> Problems and tasks
(a) Answer these questions from the article on the assault of Rep. Angie Craig, one answer per line:
(i) Which judge sentenced Kendrid Khalil Hamlin?
(ii) According to Craig, what did she throw at Hamlin to fight him off?
(iii) Who is named as Hamlin's attorney?
(b) Write the next part of the article on the assault of Rep. Angie Craig, starting after its final sentence.

A man who pleaded guilty to the random assault of Democratic Rep. Angie Craig of Minnesota in the elevator of her Washington apartment was sentenced to less than three years behind bars Thursday.
Kendrid Khalil Hamlin, 27, apologized to Craig and said he wants to get mental health and substance abuse treatment. He was sentenced to just 27 months in the for the February assault. The judge recommended Hamlin serve his time at the Bureau of Prisons medical facility.
U.S. District Judge James Boasberg acknowledged Hamlin’s difficult upbringing and “frequently unaddressed” mental illness was behind much of his behavior. Still, “some of this conduct has been extremely problematic,” he said.
Craig said Hamlin trapped her in the elevator, then grabbed her neck, slammed her against a steel wall, and punched her before she fought him off by throwing her coffee at him.
“While my physical recovery was days, my mental and emotional recovery has taken much longer and is ongoing,” she wrote.
Hamlin decided to plead guilty quickly and wants to get treatment for his schizophrenia and substance abuse, his attorney Kathryn D’Adamo Guevara said.
“I really do apologize to Angie Craig for putting my hands on her, and also the officers,” he said. His mother and father also spoke tearfully to the judge, calling the attack “horrifying” and detailing their decades-long, unsuccessful efforts to get him effective treatment, including searching the streets for him while he was homeless.

> Record excerpts
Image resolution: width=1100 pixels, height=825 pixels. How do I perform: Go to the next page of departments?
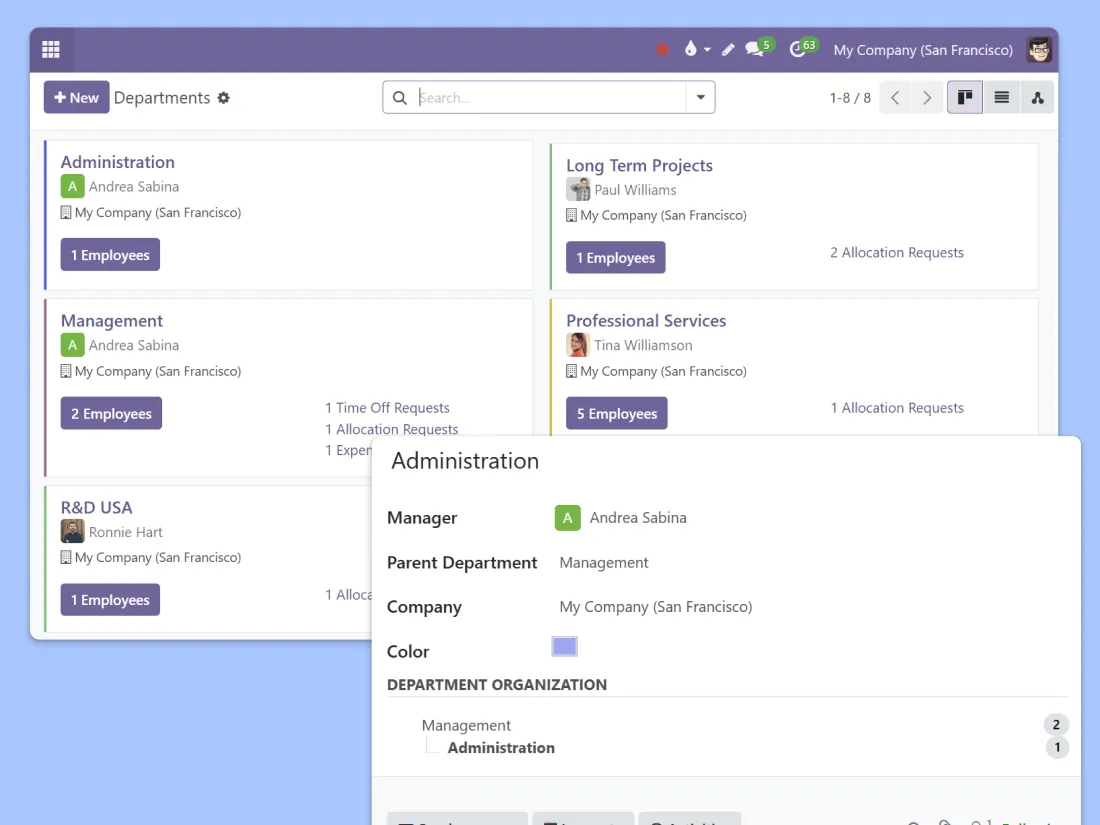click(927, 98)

---

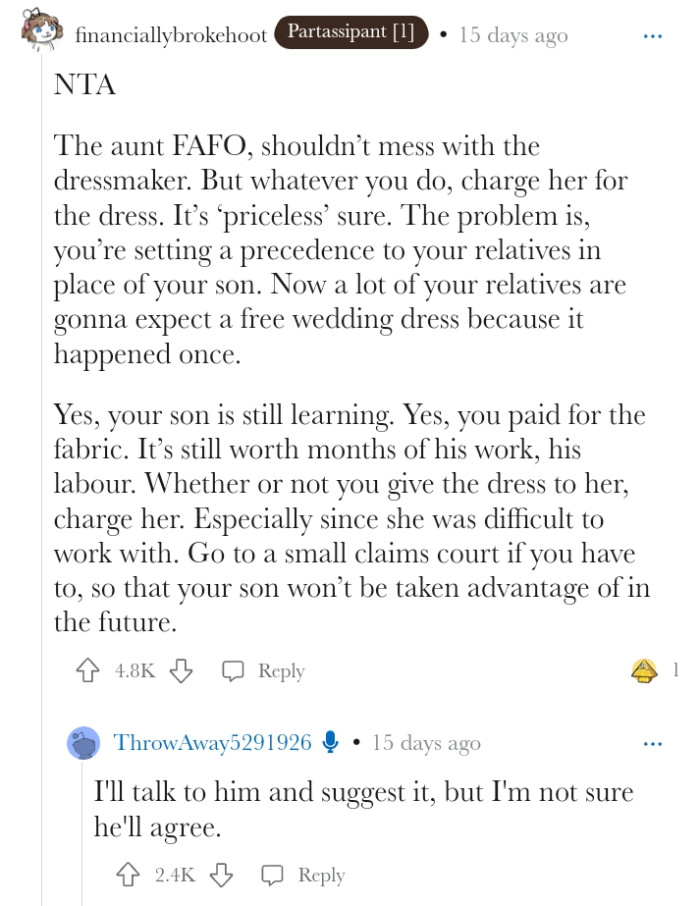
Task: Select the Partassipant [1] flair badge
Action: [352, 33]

> Answers for this exercise
(a)
(i) U.S. District Judge James Boasberg
(ii) Her coffee
(iii) Kathryn D'Adamo Guevara

(b)
Defense attorneys had asked for a sentence of a year and a day with inpatient treatment, while prosecutors had pushed for 39 months.
Craig was getting coffee in the lobby of her building in February when she noticed Hamlin pacing, police wrote in court papers. He came into the elevator with her and said he needed to go to the bathroom and was coming into her apartment, the agent wrote.
After she said he couldn’t, he punched her in the side of her face and grabbed her neck before she escaped by throwing her cup of hot coffee over her shoulder at him, according to court papers.
Hamlin had numerous previous convictions, including for assaulting a police officer, prosecutors said in court papers. There was no evidence the attack was politically motivated, Craig’s chief of staff has said.
Violent crime in Democrat-controlled Washington, D.C. has spiked in recent years. Violence is up nearly 40 percent in 2023 compared to the prior year.